> **What to produce**:
Only the lines from the one containing "Screen dimensions: 750x360" through the end of the data below are to be repeated, exactly as given, without pictures.
Records for the task section start
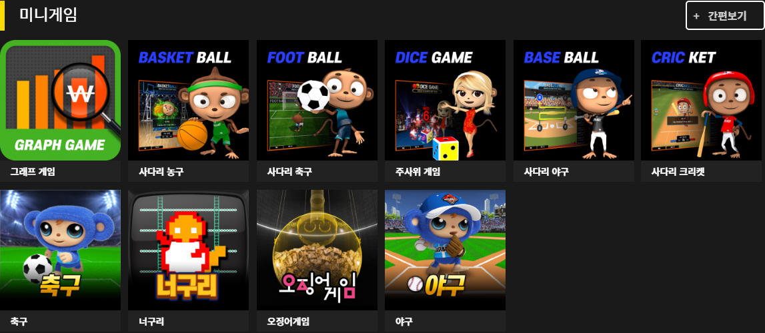Click the 그래프 게임 label

[32, 172]
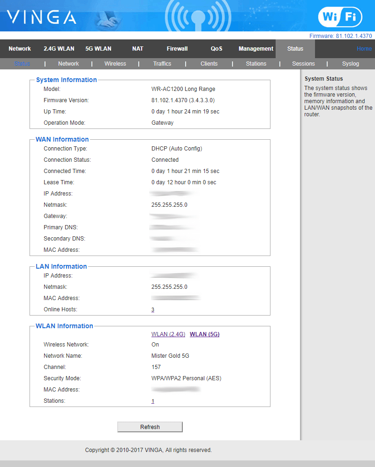Click the Wi-Fi badge icon
This screenshot has width=375, height=467.
pyautogui.click(x=340, y=17)
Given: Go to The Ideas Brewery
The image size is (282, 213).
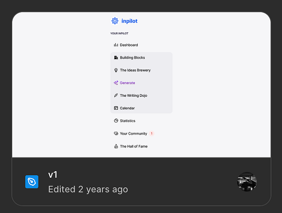Looking at the screenshot, I should (x=135, y=70).
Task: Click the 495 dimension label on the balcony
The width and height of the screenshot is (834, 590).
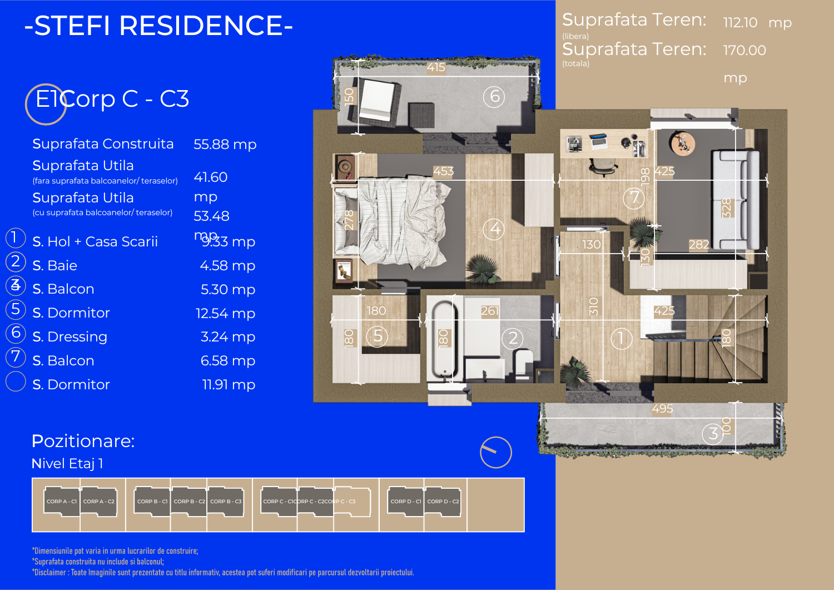Action: pos(662,409)
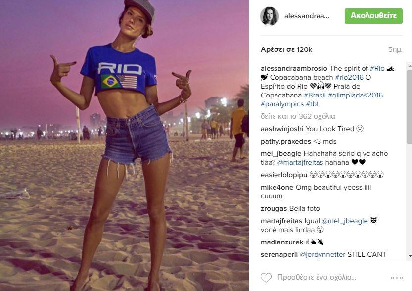Click the beach photo of the post
The width and height of the screenshot is (412, 291).
[124, 146]
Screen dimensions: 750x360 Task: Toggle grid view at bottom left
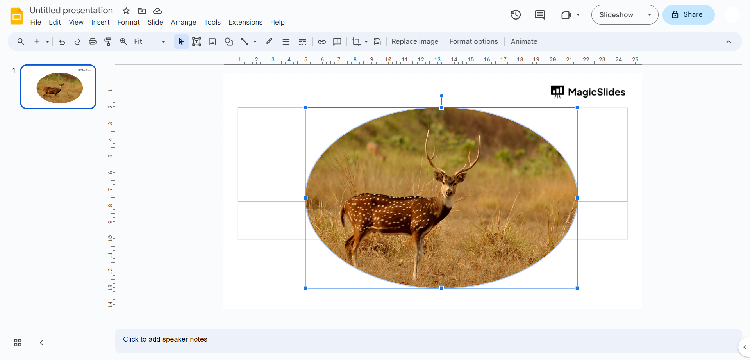pos(18,342)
Records for the task section end
> **Answer below**:
Screen dimensions: 750x360 Task: Toggle grid view at bottom left
pos(18,342)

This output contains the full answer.